• **The task**
I need the lines from the one holding "Where should I" to the last line of the data below repeated exactly, both included, without pictures.

• **Material for this exercise**
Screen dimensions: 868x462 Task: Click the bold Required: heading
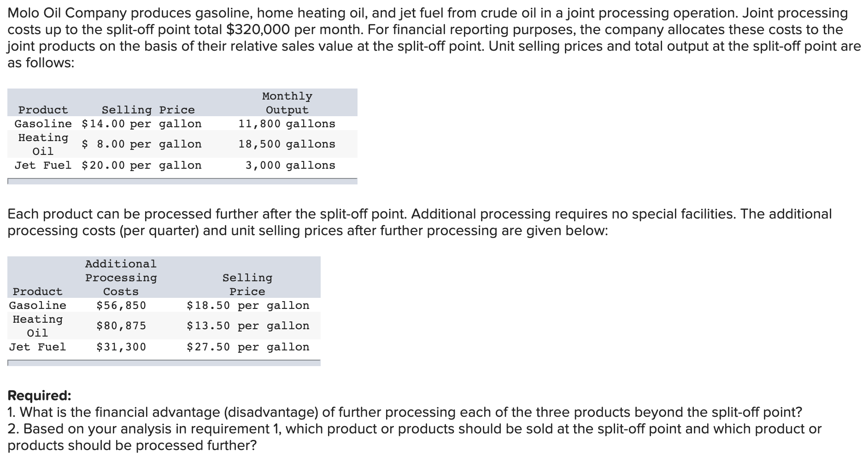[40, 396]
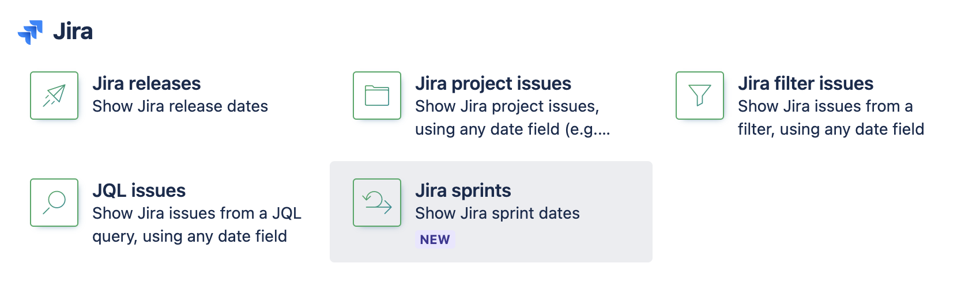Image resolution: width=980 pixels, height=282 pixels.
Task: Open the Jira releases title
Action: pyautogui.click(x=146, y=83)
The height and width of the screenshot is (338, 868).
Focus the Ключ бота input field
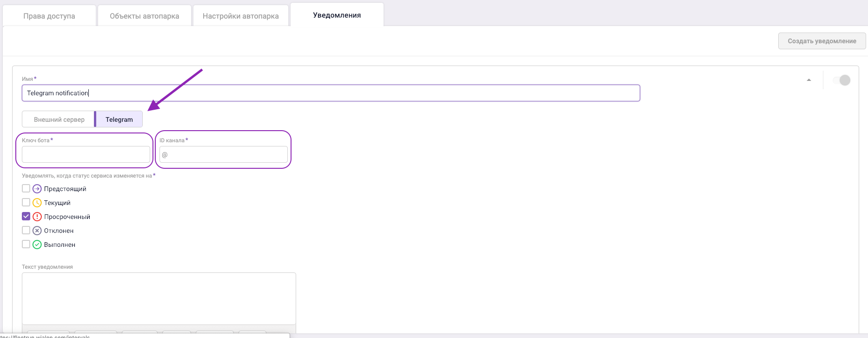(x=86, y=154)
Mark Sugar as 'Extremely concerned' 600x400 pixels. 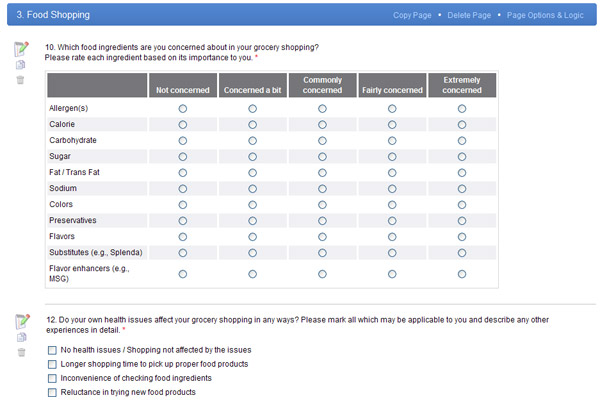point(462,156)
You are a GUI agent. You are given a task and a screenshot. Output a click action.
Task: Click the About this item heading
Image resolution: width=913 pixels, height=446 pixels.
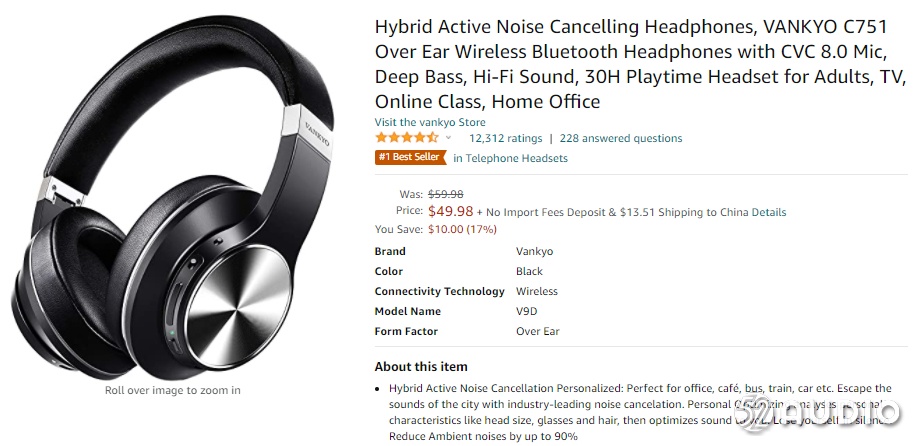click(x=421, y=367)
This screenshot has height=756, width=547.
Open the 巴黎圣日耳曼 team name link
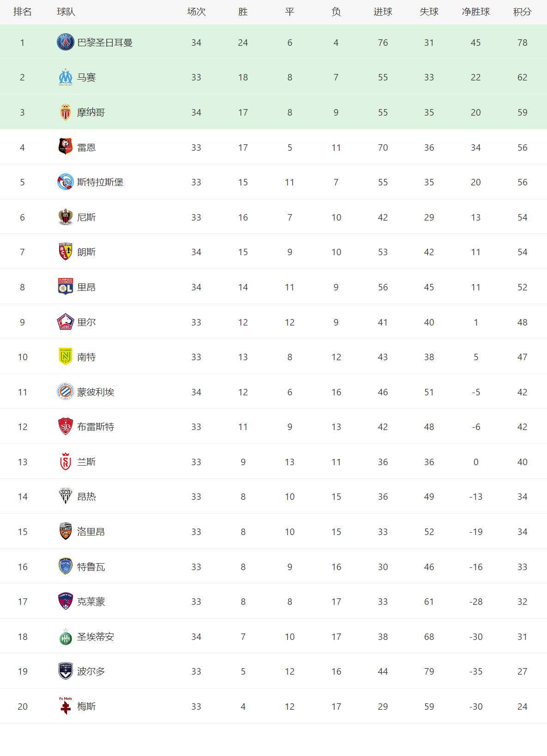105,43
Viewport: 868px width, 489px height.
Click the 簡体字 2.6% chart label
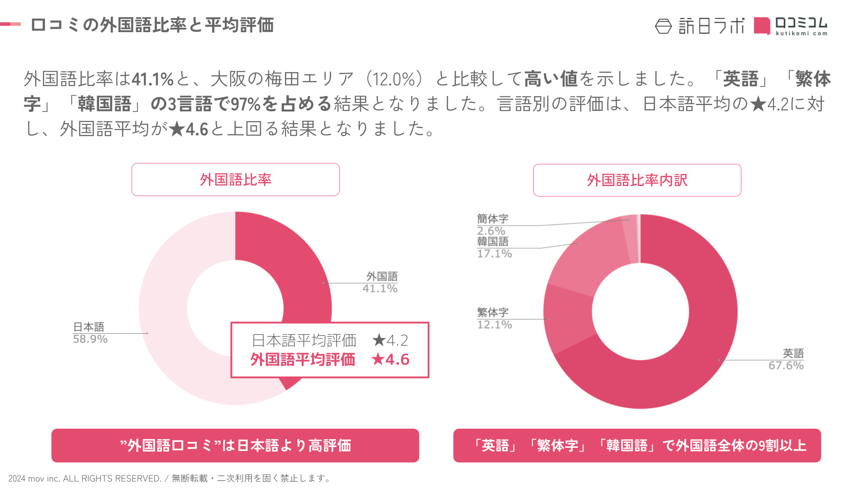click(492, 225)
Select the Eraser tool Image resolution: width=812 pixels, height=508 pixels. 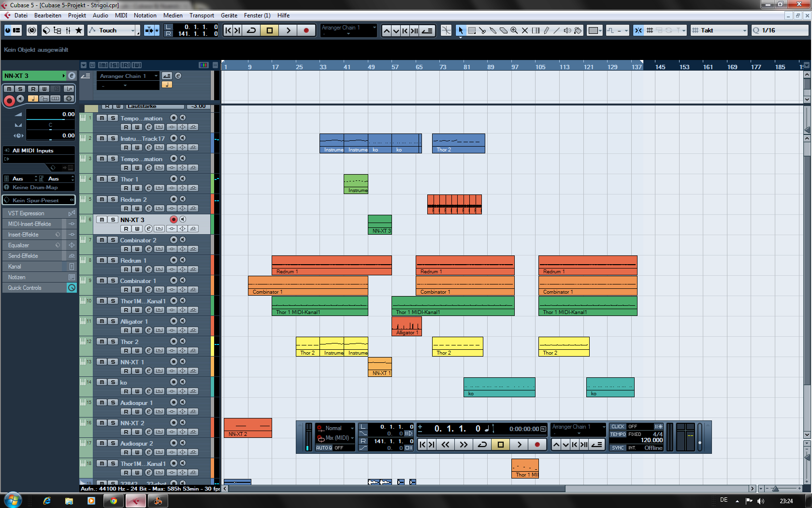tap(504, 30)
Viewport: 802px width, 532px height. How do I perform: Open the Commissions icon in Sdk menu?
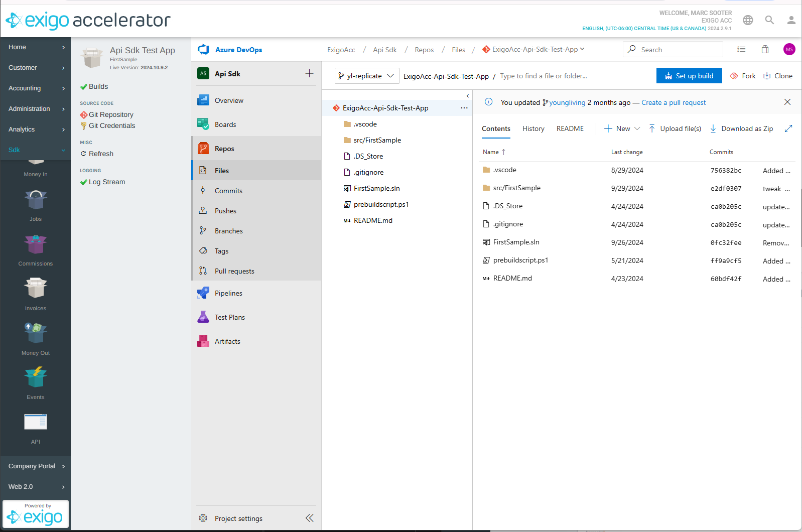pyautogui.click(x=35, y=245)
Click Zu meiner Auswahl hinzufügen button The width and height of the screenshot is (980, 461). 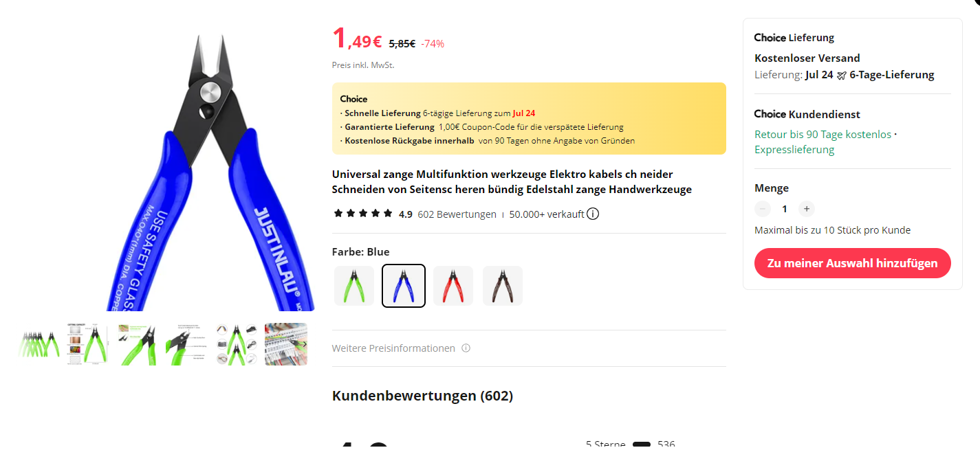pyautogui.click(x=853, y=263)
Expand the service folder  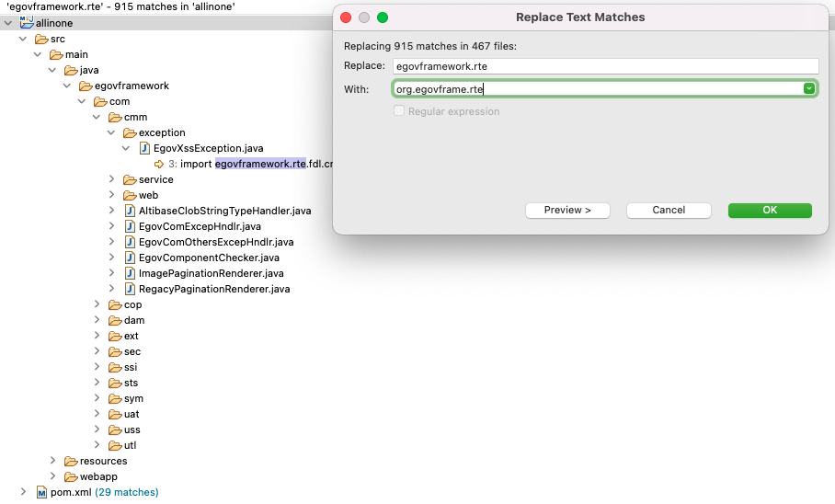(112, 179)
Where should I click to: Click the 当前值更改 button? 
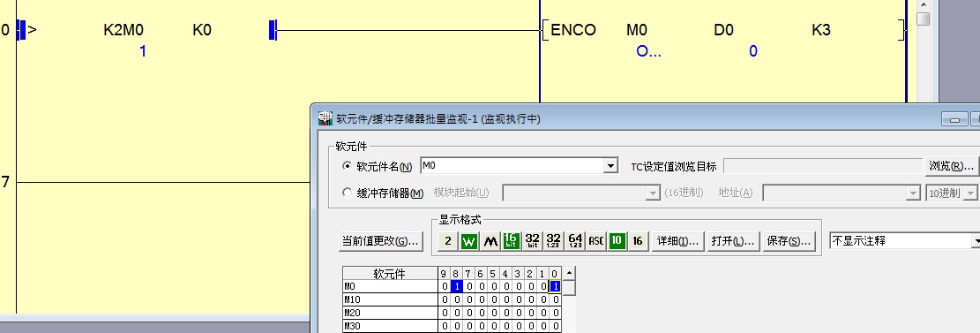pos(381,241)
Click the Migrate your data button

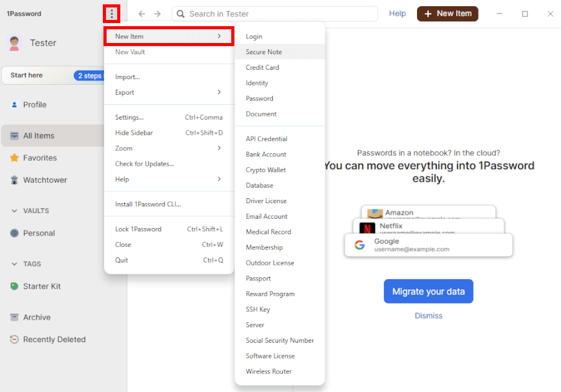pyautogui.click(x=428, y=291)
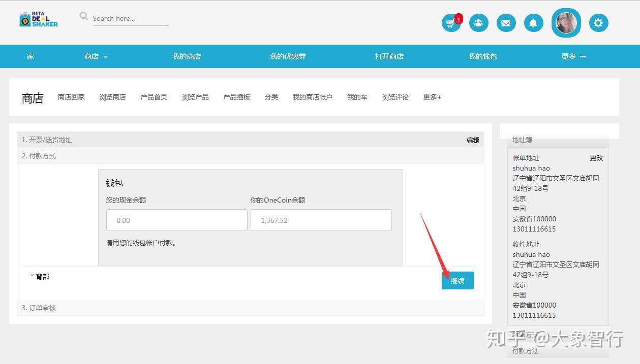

• **Response area**
Where should I click to: Click the 当前值更改 button? 
pos(381,241)
Click the Migrate your data button

pyautogui.click(x=428, y=291)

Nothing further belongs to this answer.